E keza İran-Irak savaşı sadece kışkırtma ile mi çıktı yoksa Sünni Saddam yönetimi ile Şii Hatemi yönetiminin bir savaşı mı idi?


Evet efendim Müslümanlık mezheplerinde de kavga çatışma gürültü patırtı vardır. Hep olmuştur, ve olacaktır da. (bkz. Katolik-Ortodoks kavgası since Haçlı Seferleri)






Toufektsioupoli









Yazar
kellad


avatar
istanbul
Kayıt: 21.01.2006
01.09.2006-17:54 #9659
Yakınmalarında haklısın kardeşim. Maalesef müslümanlar arasında savaşlar oldu belki olacaktır da. Ancak Kur'an da bu yasaklanmış ve müslümanlığa tamamen aykırı. Hiç bir hak mezhep diğer bir mezheple kavgayı emretmez. Mezhepler müslümanlar için bir kolaylık ve çeşitliliktir. Ancak bazı sapık mezhepler var ki onlar müslüman kabul edilmiyor. Şiilik ve alevilik benzer olmasına rağmen aynı değildir. Hatta alevilikten kopmuş sapık akımlar da var.
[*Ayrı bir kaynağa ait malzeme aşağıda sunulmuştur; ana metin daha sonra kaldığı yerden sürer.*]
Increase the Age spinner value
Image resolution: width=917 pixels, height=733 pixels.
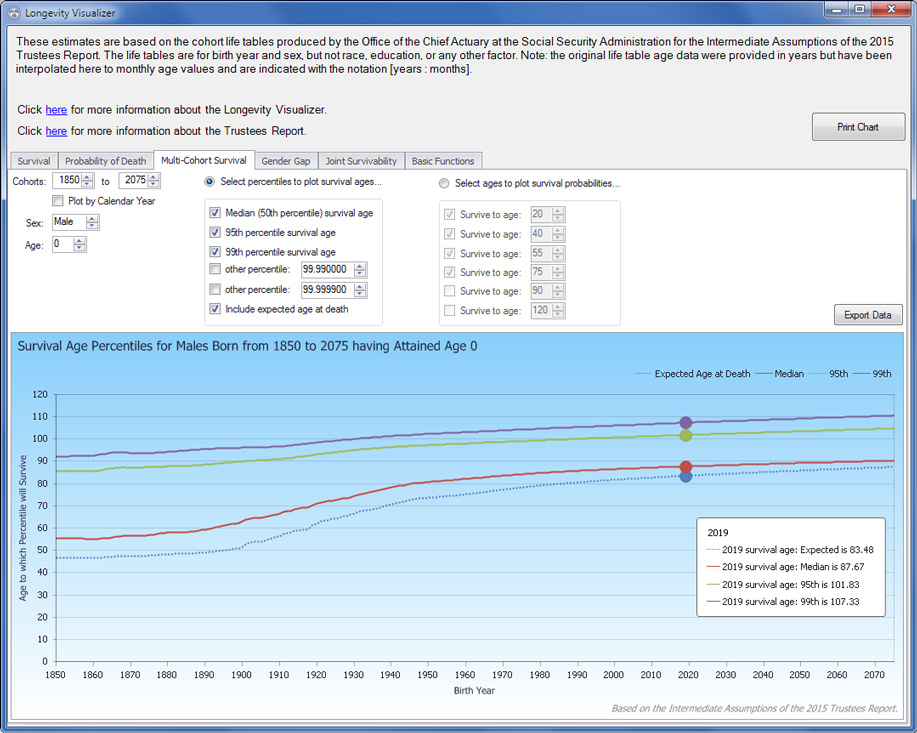tap(80, 240)
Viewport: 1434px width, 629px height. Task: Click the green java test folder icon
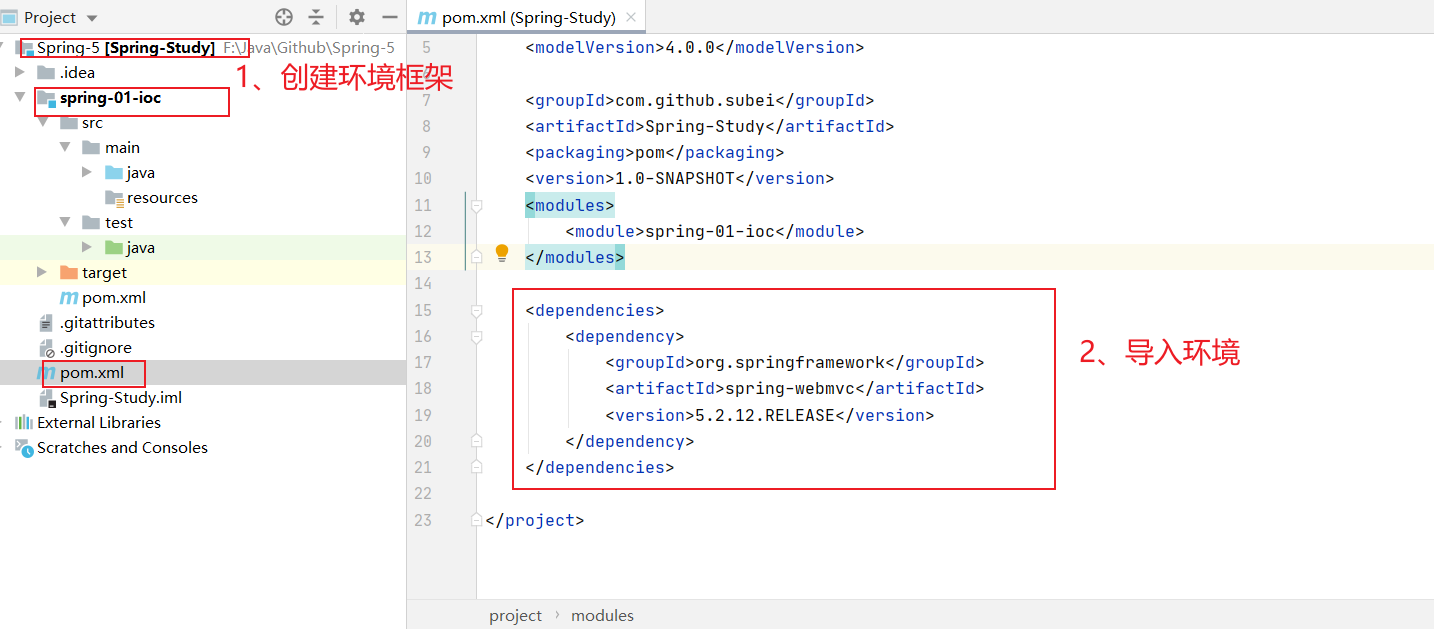coord(114,247)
Şiiler ve sünniler kardeştir birlikte ve birbirlerinin imamlarıyla namaz kılarlar. Aralarında mezhep nedeniyle bir düşmanlık yoktur. Ancak müslümanlar arasında da diğer insanlar gibi siyasi nedenlerle düşmanlıklar var ne yazık ki.

Ayrıca Müslümanlıktaki mezhep anlayışı Hristiyanlıktan çok farklı.

http://www.diyanet.gov.tr/turkish/duyuru.asp?id=93
Aşağıdaki yazı bu adresteki yazıdan bir alıntıdır.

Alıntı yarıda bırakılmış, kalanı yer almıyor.